A method for visualizing spatial attention features is performed according to the following steps:

step A, according to a constructed hyperspectral image classification model and a constructed hyperspectral image classification system, a stored optimal network model is represented by M, a network layer label where a space attention feature is extracted is represented by L, and a previous layer network label is represented by L-1;

step B, calling an L-1 network parameter M1 and an L-1 network parameter M2 from the hyperspectral image classification model, taking the hyperspectral image as an input image, obtaining an image before attention feature extraction by using the parameter M1, and (a) obtaining an image after attention feature extraction by using the parameter M2 to realize the visualization of attention features; referring to fig. 6 (b), it can be seen that attention features are more focused on feature-rich regions such as boundary lines or inflection points of different regions in the image.

Claims

1. A construction method of a hyperspectral image classification model is characterized by comprising the following steps:

the network comprises a network input layer, a data dimension reduction module, a spectrum attention module, a secondary data dimension reduction module, a space attention mechanism module, a pooling module and a full-connection network which are sequentially arranged in a cascade manner;

the secondary data dimension reduction module comprises a convolution layer;

2. The construction method according to claim 1, wherein, when a boundary problem is encountered during the construction of the neighborhood data cube in the third step, the boundary is extended by using a 0 boundary filling method.
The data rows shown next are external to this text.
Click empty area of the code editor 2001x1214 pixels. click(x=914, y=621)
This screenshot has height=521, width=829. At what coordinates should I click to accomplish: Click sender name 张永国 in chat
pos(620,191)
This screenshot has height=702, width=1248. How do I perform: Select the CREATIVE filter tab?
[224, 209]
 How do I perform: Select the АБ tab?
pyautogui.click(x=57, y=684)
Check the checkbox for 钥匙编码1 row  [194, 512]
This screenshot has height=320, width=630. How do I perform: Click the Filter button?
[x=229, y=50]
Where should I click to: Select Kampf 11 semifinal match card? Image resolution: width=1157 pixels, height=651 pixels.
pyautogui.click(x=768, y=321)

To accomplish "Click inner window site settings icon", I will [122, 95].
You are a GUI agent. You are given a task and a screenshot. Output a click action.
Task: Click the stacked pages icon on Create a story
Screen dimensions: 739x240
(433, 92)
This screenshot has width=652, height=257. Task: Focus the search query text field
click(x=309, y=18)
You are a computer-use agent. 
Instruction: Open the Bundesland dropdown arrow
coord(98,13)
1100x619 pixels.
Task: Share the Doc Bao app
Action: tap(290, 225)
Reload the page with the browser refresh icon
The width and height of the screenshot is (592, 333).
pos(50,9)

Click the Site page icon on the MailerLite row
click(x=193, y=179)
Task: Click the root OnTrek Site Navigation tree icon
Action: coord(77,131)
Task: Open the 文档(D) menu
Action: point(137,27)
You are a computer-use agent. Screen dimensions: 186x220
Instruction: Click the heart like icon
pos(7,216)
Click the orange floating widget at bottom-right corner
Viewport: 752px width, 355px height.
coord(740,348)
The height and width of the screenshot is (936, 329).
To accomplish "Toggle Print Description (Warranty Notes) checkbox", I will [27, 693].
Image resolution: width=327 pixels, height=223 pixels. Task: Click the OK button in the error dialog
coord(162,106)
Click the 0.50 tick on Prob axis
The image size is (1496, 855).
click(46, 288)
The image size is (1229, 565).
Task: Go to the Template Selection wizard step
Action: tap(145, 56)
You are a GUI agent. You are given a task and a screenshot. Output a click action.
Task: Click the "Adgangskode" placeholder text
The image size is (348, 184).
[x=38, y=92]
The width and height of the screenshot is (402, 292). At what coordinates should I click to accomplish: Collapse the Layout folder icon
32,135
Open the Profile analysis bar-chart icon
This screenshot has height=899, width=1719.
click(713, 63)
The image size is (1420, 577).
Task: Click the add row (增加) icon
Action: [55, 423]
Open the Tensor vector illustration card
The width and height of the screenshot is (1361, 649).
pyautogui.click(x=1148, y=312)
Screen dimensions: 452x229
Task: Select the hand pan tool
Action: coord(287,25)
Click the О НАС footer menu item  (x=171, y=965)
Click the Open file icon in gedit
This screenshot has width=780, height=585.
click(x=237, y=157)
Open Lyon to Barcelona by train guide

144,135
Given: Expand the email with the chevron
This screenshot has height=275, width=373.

3. The construction method according to claim 1, wherein the concrete method of the fourth step is as follows:

4. A hyperspectral image classification method is characterized by comprising the following steps:

the network model is a hyperspectral image classification model constructed by the hyperspectral image classification model construction method according to any one of claims 1 to 3.

5. A hyperspectral image classification system is characterized by comprising an image acquisition module, a data preprocessing module and a classification module;

the image acquisition module is used for acquiring a hyperspectral image;

the classification module classifies the hyperspectral images by adopting the method of claim 4 and outputs a classification result.